お金がなければ蘇生処置の時に聞かれた、「高額費用がかかりますがいいですか?」に対して、「えっと…それなら…諦めます…。」と言わなければならない現実が待っているのだ。
人生お金が一番ではないが、お金がないと大切な命を救う選択肢も減ってしまう。
何に重きを置くかは人それぞれだが、私は今回のことで何かイレギュラーがあってもポンっとお金を出せる経済余裕は常にもっておきたいと強く思った。
贅沢の為のお金じゃなく、選択肢を増やすためのお金。
今後、お金を稼ぐということの価値観を高めることができたと思う。
彼女から学んだこと④:葬式の重要性
彼女の死を迎え、動かないまま家に帰ってきた彼女の姿を見るたびに辛く悲しい気持ちになり、涙が出た。それは妻も同様だった。
色んな気持ちがあふれ出る。
申し訳ない気持ちや、楽しかった思い出、一緒に過ごした日々を思うと動かない姿を見ることは苦しい。
どこかで現実感がなかった。
きっとどこかからヒョコっと現れるに違いない、そんな気持ちがあって彼女の死を受け入れることができなかった。

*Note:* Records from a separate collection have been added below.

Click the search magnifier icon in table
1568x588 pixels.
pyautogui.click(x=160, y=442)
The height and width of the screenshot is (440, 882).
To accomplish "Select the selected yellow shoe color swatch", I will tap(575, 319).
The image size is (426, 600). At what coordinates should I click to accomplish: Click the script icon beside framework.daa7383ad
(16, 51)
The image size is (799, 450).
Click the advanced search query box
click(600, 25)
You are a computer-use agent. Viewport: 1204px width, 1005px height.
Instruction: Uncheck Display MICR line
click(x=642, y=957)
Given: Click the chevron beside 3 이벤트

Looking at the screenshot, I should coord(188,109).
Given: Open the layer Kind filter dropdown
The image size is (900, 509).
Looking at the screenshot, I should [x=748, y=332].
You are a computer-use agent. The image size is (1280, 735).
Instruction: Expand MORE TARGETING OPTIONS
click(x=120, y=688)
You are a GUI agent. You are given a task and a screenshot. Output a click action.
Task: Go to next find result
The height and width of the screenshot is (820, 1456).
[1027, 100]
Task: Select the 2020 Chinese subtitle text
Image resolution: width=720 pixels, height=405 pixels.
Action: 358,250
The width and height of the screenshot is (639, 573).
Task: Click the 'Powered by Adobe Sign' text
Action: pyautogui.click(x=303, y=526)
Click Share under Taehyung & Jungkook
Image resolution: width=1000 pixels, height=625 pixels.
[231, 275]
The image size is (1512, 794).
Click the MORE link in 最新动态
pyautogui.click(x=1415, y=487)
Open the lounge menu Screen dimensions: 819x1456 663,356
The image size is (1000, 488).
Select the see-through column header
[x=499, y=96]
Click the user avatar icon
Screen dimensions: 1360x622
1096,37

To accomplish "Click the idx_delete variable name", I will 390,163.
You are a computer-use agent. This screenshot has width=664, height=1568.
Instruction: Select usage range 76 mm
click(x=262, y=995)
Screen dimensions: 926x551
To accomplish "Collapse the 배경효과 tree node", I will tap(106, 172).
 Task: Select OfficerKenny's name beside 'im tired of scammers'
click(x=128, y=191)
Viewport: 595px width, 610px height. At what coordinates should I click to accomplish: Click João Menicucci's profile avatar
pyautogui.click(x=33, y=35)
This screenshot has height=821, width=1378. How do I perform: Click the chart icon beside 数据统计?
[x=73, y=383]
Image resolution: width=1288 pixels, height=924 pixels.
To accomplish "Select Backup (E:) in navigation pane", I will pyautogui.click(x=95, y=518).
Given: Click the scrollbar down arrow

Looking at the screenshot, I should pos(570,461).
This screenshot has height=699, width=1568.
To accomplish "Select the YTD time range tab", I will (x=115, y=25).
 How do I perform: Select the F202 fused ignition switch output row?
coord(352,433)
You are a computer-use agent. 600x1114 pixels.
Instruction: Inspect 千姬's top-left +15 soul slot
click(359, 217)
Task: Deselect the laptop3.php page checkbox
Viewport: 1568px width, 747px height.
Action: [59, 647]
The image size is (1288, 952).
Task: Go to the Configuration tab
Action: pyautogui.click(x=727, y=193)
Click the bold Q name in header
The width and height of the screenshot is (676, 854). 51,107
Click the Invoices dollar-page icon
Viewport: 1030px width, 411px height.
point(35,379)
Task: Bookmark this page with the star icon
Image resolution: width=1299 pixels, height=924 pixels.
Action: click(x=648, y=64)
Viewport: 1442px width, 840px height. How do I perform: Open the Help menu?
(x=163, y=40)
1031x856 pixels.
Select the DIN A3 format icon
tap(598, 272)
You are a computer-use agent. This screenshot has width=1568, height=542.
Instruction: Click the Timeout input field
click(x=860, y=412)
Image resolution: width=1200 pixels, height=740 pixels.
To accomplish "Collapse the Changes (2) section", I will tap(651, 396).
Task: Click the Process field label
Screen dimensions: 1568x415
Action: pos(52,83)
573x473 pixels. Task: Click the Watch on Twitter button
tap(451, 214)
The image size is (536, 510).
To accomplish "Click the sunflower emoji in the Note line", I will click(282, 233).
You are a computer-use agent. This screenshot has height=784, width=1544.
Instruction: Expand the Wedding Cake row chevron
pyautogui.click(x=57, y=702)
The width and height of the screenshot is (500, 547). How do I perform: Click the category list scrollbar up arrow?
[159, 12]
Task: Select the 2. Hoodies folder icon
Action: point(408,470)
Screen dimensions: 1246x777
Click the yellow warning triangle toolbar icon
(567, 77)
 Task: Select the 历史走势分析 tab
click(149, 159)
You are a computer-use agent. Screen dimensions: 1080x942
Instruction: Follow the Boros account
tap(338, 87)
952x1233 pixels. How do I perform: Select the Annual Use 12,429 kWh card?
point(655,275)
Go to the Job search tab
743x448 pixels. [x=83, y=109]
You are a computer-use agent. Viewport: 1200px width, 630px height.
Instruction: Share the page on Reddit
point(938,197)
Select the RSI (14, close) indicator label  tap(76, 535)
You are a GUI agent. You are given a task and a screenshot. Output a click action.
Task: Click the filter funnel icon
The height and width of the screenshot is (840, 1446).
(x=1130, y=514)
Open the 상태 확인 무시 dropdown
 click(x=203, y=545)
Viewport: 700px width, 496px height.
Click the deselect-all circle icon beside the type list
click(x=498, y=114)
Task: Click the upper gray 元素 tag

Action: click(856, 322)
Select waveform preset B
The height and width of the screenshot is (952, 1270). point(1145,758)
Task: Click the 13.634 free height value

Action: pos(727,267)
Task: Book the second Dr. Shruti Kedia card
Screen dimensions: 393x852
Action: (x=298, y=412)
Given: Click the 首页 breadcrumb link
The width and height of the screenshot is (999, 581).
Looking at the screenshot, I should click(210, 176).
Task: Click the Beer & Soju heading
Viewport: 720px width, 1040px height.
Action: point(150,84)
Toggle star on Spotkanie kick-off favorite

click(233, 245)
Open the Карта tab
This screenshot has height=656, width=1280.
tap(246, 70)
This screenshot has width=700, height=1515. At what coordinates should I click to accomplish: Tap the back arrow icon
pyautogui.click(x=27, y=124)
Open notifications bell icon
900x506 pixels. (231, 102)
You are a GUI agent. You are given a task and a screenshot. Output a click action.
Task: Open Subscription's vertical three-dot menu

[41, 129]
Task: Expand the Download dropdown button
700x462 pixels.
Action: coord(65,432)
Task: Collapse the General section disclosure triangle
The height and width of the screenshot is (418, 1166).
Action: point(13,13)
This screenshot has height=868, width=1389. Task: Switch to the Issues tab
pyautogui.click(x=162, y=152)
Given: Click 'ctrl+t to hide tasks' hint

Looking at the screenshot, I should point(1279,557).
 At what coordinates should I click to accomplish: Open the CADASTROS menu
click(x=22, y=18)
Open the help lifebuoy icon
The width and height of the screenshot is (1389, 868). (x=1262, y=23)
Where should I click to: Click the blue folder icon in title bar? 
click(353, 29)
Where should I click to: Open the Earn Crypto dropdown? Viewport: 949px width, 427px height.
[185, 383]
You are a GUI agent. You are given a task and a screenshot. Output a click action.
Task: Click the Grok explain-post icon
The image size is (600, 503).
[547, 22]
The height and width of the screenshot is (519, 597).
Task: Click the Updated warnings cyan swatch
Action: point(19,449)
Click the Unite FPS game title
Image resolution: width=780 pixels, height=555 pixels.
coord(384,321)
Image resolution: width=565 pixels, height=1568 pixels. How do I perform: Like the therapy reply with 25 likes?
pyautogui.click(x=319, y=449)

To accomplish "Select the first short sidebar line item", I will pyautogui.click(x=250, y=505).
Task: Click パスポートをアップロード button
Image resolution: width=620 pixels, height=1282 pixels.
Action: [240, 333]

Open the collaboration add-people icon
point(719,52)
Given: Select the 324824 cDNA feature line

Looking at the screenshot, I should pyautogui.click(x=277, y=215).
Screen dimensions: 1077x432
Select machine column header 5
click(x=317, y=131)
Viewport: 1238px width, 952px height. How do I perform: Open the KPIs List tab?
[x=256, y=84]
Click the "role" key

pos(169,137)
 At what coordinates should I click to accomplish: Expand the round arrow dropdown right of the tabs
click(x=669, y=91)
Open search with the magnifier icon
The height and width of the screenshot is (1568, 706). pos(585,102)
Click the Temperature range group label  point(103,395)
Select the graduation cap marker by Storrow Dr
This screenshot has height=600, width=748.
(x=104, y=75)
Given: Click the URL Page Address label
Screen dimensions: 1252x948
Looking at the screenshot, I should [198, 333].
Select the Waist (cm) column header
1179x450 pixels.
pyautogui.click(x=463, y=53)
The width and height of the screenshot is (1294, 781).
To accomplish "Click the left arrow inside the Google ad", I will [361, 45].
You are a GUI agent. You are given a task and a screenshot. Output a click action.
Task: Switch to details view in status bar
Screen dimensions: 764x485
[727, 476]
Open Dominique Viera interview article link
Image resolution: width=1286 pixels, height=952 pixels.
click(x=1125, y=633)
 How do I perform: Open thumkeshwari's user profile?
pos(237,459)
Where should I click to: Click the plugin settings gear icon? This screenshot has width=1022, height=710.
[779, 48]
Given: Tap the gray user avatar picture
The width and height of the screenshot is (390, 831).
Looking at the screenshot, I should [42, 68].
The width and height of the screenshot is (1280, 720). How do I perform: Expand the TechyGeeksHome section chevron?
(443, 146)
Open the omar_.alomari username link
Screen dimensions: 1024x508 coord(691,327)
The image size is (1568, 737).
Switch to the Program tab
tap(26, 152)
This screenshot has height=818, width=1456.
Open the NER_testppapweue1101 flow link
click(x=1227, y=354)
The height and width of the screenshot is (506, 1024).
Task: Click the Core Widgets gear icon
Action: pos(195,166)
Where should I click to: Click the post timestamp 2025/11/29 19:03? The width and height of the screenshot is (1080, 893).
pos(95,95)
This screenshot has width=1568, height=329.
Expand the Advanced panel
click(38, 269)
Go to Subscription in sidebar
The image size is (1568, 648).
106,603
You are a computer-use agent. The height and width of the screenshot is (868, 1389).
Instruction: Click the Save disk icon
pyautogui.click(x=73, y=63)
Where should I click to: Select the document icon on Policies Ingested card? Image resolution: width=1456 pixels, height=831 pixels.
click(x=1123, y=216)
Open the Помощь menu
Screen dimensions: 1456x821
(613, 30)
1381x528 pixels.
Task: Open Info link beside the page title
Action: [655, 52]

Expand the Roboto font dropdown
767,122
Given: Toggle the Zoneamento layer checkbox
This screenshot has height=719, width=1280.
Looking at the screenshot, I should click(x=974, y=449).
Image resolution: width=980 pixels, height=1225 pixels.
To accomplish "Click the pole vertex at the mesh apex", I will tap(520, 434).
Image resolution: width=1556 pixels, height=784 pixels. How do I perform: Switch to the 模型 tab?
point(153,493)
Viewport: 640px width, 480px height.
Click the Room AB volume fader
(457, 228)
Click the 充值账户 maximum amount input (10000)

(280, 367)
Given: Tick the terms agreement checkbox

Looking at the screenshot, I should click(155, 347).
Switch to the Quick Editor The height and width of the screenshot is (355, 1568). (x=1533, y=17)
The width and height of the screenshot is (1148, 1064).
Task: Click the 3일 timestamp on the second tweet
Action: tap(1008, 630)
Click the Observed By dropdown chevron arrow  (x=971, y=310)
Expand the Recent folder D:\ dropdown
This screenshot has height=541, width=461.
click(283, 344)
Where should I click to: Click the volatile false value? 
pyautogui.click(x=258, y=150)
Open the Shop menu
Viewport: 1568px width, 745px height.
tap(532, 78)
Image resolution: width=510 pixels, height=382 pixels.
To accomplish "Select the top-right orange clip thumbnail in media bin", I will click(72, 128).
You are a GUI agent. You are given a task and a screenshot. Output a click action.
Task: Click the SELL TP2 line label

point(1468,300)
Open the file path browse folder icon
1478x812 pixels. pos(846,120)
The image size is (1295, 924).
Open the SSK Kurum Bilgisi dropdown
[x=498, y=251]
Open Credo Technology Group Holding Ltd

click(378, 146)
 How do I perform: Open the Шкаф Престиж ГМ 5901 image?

ずっとこの気持ちが心に残るのか、と思っていたが、葬式を執り行ったことで彼女の死を受け入れることができた。
形あるものはやはり気持ちを離れがたくする。
この過去にすがる気持ちを切り替えるには、形をなくさなければならない。
彼女とまだまだ一緒に暮らしたいという過去にすがる思いは、火葬し、納骨して、受け入れられない気持ちも一緒に昇華させることができた気がする。
今はまだ家のそこらかしこに彼女の思い出があるし、動画や写真をみると元気にうごく彼女が写っている。
簡単に100%気持ちが切り替えることはできないが、気持ちをずっと沈めてしまうようなことはないだろう。
ゆっくりと気持ちを切り替え、変わらずにやってくる毎日を前向きに過ごすことができると、今は感じられている。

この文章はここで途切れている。